Selon des données publiées par la Société de l'assurance automobile du Québec (SAAQ, 2009), 575 collisions mortelles faisant 627 victimes ont eu lieu en 2007. Des conducteurs impliqués, 28 % avaient un TA supérieur à la limite permise de 80 mg/100 ml. Selon les plus récentes estimations de la SAAQ, l'alcool serait associé à 18 % des collisions avec blessés graves et 5 % des collisions avec blessures légères (Brault et collab., 2004).
Parmi l'ensemble des moyens pour contrer le problème de la conduite avec facultés affaiblies par l'alcool, la réduction de la limite légale du TA permise pour conduire un véhicule a été utilisée dans de nombreuses juridictions. Contrairement à la plupart des provinces canadiennes où la limite permise est de 50 mg/100 ml, au Québec, cette limite est de 80 mg/100 ml. Dans ses efforts pour améliorer le bilan routier, la pertinence que le Québec emboîte le pas et adopte une limite légale plus basse dans son Code de la sécurité routière se pose.
Le but du présent avis de santé publique est donc de formuler des recommandations sur la pertinence d'abaisser la limite légale du TA permise pour conduire un véhicule automobile au Québec à 50 mg/100 ml. Afin d'y arriver, nous poursuivrons les objectifs spécifiques suivants :
- Documenter la relation entre la conduite d'un véhicule à différents TA et la performance au volant;
- Documenter la relation entre la conduite d'un véhicule à différents TA et le risque de collision et de blessure; et
- Documenter l'effet de l'abaissement du TA permis pour la conduite d'un véhicule automobile sur les collisions.
Afin de réaliser nos objectifs, nous nous sommes basés sur les synthèses systématiques et, en leur absence, nous avons réalisé nos propres synthèses des connaissances. Les conclusions présentées dans cet avis sont donc basées sur les données probantes les plus crédibles.
La performance des conducteurs est-elle affectée de manière significative à un TA de 50 mg/100 ml?
Les résultats de la littérature scientifique montrent que la performance des conducteurs dans leurs différentes tâches de conduite est affectée de manière significative à partir d'un TA de 50 mg/100 ml. C'est d'ailleurs la principale conclusion de deux synthèses de connaissances qui ont abordé la question des effets de la consommation d'alcool sur la performance au volant en se basant respectivement sur 177 et 109 études au cours des 50 dernières années (Moskowitz et Robinson, 1988; Moskowitz et Fiorentino, 2000). Lors des expérimentations en laboratoire et en circuit fermé, la performance du conducteur aux tâches d'attention divisée (par exemple, identifier des stimuli de l'environnement routier tout en conduisant) et aux tâches plus simples telles que demeurer au centre de la voie ou maintenir une distance intervéhiculaire sécuritaire sont affectées. De plus, à un TA aussi bas que 50 mg/100 ml, la vigilance du conducteur est moindre et il est plus susceptible d'être somnolent. Les conducteurs sont donc moins aptes à réagir rapidement et à prendre la bonne décision en situation d'urgence.

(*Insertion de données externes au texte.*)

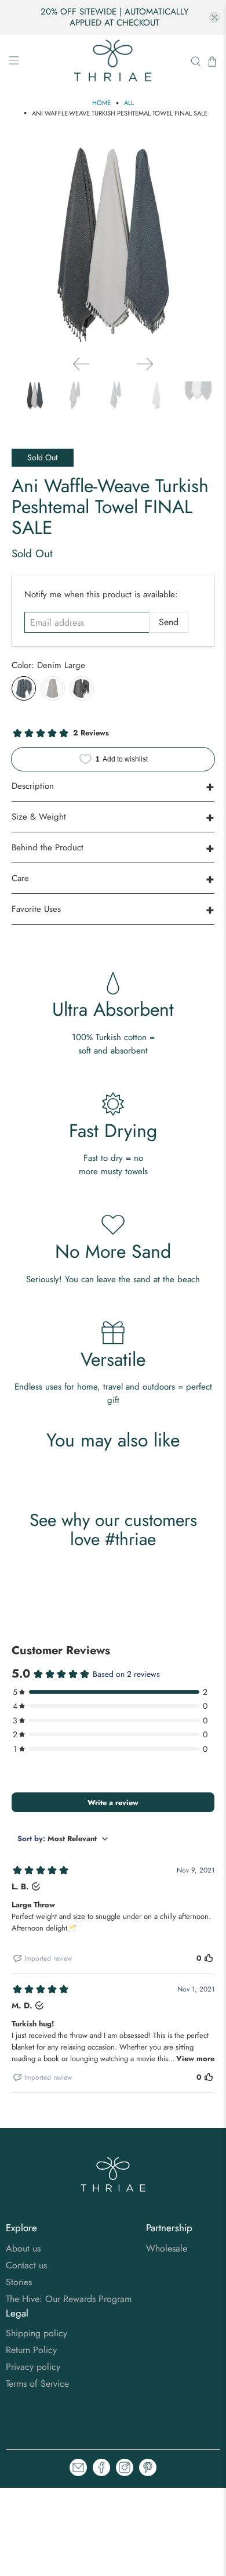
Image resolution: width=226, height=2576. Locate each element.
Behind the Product (47, 847)
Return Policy (31, 2350)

Finalement, la consommation de faibles doses d'alcool produit un effet désinhibiteur qui amène le conducteur à adopter des comportements à risque. Sous l'influence de l'alcool, les conducteurs roulent généralement plus vite et sont moins susceptibles de respecter les limites de vitesse. Or, les excès de vitesse et la vitesse inadaptée aux conditions routières représentent l'une des principales causes de collision et de blessures au Québec (Brault et Letendre, 2003).
Quel est le risque de collision et de blessures à un TA de 50 mg/100 ml?
De la première étude qui s'est penchée sur la relation entre la conduite sous l'influence de l'alcool et le risque de collision aux études plus récentes, la conclusion demeure la même. Le risque de collision et de blessure augmente de manière exponentielle en fonction du taux d'alcoolémie. Le risque de collision et de blessure est accru de manière significative à partir d'un TA de 50 mg/100 ml. Pour les collisions mortelles, ce risque est multiplié par un facteur variant de deux à neuf fois selon les études et la façon dont les catégories de TA sont établies. Cette conclusion n'a d'ailleurs jamais été remise en question (Chamberlain et Solomon, 2002; Voas et Tippetts, 2006).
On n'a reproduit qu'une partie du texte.